PASSAGE TO READ section start
Brussels warns Italy to rein in public spending amid pandemic

Most EU member states should continue to invest to support the continent's economic recovery, but heavily-indebted Italy should rein in public spending, the European Commission warned on Wednesday.

Italian Prime Minister Mario Draghi
Italian Prime Minister Mario Draghi expects the country's GDP to recover in the coming year. Photo: Alessandra Tarantino / POOL / AFP

“The economy is bouncing back from the recession, driven by a rebound in demand across Europe,” EU executive vice-president Valdis Dombrovskis said.

“But we are not out of the woods yet. The economic outlook remains riddled with uncertainty,” he said, warning that the coronavirus is still spreading, prices are rising and supply chains face disruption.

Despite these unpredictable threats, European officials predict a strong recovery, and want eurozone governments to maintain their “moderately supportive fiscal stance” to support investment.

EXPLAINED: How Italy’s proposed new budget could affect you

Italy, however, remains a worry. Its public debt passed 155 percent of its GDP last year, and Brussels is worried that it is still budgeting to spend too much next year.

“In order to contribute to the pursuit of a prudent fiscal policy, the Commission invites Italy to take the necessary measures within the national budgetary process to limit the growth of nationally financed current expenditure,” the commission report said.

The commission did not say by how much Italy’s spending plans should be reduced, and its recommendation is not binding on the government.

The European Union suspended its fiscal discipline rules last year, allowing eurozone members to boost their public spending to help their economies survive the Covid-19 pandemic.

But the European commissioner for the economy, former Italian prime minister Paolo Gentiloni, said governments should now “gradually pivot fiscal measures towards investments”.

“Policies should be differentiated across the euro area to take into account the state of the recovery and fiscal sustainability,” he said.

“Reducing debt in a growth-friendly manner is not necessarily an oxymoron.”

Italian Prime Minister Mario Draghi, a former European Central Bank chief, has said Italy’s economy is recovering after the pandemic-induced recession.

Draghi forecast economic growth this year of “probably well over six percent” in a statement on October 28th.

Italy’s GDP rate grew by 2.6% in the third quarter of 2021.

While economists don’t expect Italian GDP to bounce back to pre-pandemic levels until 2022, ratings agency Standard & Poor has revised its outlook for Italian debt from stable to positive.
PASSAGE TO READ section end
▸ WORK ITEM A
Answer these questions from the article on Italy's public spending:
(i) What share of GDP did Italy's public debt pass last year?
(ii) By how much did Italy's GDP grow in the third quarter of 2021?
(iii) How did Standard & Poor revise its outlook for Italian debt?
▸ WORK ITEM B
Please quote the article on Italy's public spending between "Draghi forecast economic" and "quarter of 2021.", inclusive.
The rows come from a separate source, not from the article.
EXCERPTED DATA section start
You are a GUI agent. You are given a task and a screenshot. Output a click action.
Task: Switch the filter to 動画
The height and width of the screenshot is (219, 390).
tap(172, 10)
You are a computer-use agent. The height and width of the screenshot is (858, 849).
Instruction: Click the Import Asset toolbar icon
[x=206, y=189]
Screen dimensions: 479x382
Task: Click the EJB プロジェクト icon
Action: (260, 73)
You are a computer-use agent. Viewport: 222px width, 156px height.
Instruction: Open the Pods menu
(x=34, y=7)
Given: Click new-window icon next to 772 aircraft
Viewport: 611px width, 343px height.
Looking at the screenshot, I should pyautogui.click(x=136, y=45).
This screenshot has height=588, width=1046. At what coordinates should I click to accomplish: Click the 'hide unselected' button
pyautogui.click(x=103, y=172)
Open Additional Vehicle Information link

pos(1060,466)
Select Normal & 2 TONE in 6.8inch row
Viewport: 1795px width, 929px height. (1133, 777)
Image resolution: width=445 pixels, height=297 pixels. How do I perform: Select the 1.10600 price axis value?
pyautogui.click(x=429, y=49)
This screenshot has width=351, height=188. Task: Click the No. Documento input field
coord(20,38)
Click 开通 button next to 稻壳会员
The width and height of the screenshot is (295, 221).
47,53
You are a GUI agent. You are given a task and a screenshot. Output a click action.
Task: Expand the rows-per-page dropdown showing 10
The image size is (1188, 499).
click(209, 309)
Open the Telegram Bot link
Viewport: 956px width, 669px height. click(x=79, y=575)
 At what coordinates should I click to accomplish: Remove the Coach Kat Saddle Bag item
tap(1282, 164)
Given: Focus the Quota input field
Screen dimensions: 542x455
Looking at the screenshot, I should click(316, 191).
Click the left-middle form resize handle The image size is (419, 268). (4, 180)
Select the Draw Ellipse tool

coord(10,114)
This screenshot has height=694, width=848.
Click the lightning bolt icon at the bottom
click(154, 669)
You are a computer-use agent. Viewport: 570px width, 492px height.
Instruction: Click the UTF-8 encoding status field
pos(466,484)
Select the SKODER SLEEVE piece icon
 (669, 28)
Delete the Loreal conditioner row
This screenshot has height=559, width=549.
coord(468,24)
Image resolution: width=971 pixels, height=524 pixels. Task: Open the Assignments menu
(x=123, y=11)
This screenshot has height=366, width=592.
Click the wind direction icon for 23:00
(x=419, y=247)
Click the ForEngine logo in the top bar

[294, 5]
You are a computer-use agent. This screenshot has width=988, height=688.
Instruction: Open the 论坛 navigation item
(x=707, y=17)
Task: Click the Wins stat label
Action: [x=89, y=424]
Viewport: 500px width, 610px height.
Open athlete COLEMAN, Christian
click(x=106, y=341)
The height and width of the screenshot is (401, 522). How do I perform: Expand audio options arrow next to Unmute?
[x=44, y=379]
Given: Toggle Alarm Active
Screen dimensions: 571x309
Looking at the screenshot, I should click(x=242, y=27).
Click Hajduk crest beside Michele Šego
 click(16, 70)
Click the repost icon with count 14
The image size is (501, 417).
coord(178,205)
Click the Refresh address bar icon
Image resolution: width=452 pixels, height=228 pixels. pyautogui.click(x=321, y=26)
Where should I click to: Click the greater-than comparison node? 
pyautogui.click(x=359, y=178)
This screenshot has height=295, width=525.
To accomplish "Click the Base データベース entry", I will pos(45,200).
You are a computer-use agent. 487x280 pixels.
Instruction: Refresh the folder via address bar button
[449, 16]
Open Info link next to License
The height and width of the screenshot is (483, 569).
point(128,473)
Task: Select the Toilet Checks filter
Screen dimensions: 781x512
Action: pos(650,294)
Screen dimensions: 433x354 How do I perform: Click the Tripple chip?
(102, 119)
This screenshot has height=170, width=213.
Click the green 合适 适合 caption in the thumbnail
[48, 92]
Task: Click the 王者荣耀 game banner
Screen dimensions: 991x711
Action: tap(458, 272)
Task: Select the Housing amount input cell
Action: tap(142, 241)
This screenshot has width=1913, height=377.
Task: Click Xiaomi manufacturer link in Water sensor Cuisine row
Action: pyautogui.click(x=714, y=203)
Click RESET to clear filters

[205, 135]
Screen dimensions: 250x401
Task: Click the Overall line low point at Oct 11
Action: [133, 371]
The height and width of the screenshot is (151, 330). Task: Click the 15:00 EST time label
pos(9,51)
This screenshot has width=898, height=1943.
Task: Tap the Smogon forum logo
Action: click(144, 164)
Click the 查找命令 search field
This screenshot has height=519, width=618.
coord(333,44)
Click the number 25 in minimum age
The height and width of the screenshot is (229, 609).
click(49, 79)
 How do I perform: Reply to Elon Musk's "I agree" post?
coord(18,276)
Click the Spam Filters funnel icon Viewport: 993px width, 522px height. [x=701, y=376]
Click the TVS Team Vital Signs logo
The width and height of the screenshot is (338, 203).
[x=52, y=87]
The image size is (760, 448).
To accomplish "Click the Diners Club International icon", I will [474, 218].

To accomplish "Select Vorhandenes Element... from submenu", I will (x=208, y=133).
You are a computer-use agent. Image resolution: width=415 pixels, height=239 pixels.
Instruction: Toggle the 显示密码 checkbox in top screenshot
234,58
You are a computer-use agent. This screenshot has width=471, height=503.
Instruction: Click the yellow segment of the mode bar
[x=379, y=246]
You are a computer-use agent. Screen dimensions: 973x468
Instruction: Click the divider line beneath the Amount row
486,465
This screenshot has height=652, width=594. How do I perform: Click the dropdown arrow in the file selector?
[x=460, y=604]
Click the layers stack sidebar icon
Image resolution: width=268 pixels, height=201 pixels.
EXCERPTED DATA section end
▸ EXERCISE RESPONSE A
(i) 155 percent
(ii) 2.6%
(iii) From stable to positive

▸ EXERCISE RESPONSE B
Draghi forecast economic growth this year of “probably well over six percent” in a statement on October 28th.

Italy’s GDP rate grew by 2.6% in the third quarter of 2021.